Cybersecurity Incident Response Analyst

Description

Splunk, a Cisco company, is building a safer and more resilient digital world with an end-to-end full stack platform made for a hybrid, multi-cloud world. Leading enterprises use our unified security and observability platform to keep their digital systems secure and reliable. Our customers love our technology, but it's our caring employees that make Splunk stand out as an amazing career destination. No matter where in the world or what level of the organization, we approach our work with kindness. So bring your work experience, problem-solving skills and talent, of course, but also bring your joy, your passion and all the things that make you, you. Come help organizations be their best, while you reach new heights with a team that has your back.
Role:

The Cybersecurity Incident Response Analyst works in Splunk's global, shift-based, 24/7 Security Operations Center (SOC) supporting the detection and response to cyber threats. You will have comprehensive applied knowledge of Information Security and Information Technology principles, excellent communication skills, and a desire to continuously learn and grow. We are a passionate team who has fun and enjoys a good laugh, but above all else, thinks security first!
Responsibilities:

• Support the 24x7 SOC operation: respond to security alerts, contain threats, and ensure the safety and security of Splunk's product environments
• Assist in tuning and updating detection logic in collaboration with Detection Engineering
• Improve the quality of searches to enrich data through creation of automation and orchestration playbooks
• Participate in threat hunting engagements across Splunk environments to surface sophisticated attacks and threats
• Collect and represent evidence to support the organization's compliance and control monitoring responsibilities
• Author, review, and update existing runbooks to ensure optimal and efficient response actions
• Partner with Splunk's Center of Excellence to validate existing data sources and improve data ingestion standards, ensuring data quality
• Collaborate with Splunk product teams by sharing observations and helping test security-related features
• Work closely with teammates to share knowledge and contribute to a positive and effective team environment

Requirements:

• Bachelor's degree in computer science or related field or equivalent relevant experience (2+ years)
• Familiarity with information security technologies, including firewalls, intrusion detection systems, and endpoint security tools; basic understanding of cloud and container security tools and practices is a plus
• Solid grasp of TCP/IP protocols, DNS, network analysis, and the OSI framework
• Exposure or hands-on experience with cloud platforms and technologies
• Ability to manage multiple tasks and stay organized in a fast-paced environment
• Approaches problems creatively and follows through on solutions
• Excellent interpersonal skills and ability to see situations through a Customer First lens; ability to translate sophisticated technical concepts into clear, accessible language
• Meticulous attention to detail; consistently meets high standards of quality

Splunk is an Equal Opportunity Employer

At Splunk, we believe creating a culture of belonging isn't just the right thing to do; it's also the smart thing.

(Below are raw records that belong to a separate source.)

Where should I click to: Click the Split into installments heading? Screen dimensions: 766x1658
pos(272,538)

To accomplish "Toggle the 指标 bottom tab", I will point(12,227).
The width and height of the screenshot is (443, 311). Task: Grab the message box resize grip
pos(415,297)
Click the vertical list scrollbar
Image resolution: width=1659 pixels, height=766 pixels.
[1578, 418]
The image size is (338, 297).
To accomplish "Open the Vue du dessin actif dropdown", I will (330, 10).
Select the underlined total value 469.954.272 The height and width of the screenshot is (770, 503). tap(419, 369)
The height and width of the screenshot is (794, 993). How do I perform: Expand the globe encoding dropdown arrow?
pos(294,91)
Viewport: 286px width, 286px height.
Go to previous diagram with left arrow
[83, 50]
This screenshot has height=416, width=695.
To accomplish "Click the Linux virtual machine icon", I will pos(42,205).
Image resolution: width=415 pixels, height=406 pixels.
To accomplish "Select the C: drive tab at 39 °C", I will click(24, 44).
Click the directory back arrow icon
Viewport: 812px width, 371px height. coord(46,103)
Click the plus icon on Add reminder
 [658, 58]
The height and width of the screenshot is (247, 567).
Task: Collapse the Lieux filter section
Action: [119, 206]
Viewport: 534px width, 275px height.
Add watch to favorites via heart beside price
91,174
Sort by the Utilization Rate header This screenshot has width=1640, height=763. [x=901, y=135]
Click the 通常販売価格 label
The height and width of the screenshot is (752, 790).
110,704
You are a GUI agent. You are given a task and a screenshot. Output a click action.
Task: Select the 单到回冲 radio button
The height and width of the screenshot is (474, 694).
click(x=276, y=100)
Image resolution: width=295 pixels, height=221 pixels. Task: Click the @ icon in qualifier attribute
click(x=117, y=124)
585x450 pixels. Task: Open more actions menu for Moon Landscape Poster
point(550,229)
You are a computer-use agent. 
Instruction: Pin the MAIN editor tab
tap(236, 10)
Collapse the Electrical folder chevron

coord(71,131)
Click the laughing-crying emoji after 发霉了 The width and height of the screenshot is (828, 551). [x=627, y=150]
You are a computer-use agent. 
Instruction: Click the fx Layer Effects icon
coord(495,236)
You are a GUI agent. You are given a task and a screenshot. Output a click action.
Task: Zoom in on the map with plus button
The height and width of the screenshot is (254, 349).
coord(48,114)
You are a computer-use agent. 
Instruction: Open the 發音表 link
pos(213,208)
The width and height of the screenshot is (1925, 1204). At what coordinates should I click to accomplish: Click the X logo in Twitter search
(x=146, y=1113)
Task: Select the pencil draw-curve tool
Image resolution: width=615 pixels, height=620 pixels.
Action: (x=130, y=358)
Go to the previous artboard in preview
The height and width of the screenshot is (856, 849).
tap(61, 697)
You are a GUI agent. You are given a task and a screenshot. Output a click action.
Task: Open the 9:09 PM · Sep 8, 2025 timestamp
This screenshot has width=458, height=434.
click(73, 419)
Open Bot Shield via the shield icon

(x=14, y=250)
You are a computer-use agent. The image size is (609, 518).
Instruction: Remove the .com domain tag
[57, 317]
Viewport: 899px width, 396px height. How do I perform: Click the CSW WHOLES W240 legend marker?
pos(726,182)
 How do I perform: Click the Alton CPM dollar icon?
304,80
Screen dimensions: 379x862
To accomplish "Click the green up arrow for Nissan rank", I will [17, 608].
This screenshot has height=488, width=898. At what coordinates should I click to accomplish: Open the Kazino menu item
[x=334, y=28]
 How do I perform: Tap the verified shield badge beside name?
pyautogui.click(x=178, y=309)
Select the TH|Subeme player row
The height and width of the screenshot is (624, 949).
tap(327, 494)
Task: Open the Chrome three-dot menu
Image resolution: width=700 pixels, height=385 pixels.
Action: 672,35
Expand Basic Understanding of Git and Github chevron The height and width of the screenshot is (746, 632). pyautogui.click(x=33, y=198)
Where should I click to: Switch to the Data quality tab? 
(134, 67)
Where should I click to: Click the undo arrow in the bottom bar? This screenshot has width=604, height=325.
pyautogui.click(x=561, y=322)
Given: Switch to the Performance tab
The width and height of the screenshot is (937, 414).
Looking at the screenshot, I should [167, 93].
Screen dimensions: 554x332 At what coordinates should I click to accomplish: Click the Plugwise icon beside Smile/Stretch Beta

We prioritize diversity, equity, inclusion, and belonging to ensure our employees are supported to bring their best, most authentic selves to work where they can thrive. Qualified applicants receive consideration for employment without regard to race, religion, color, national origin, ancestry, sex, gender, gender identity, gender expression, sexual orientation, marital status, age, physical or mental disability or medical condition, genetic information, veteran status, or any other consideration made unlawful by federal, state, or local laws. We consider qualified applicants with criminal histories, consistent with legal requirements.

Thank you for your interest in Splunk!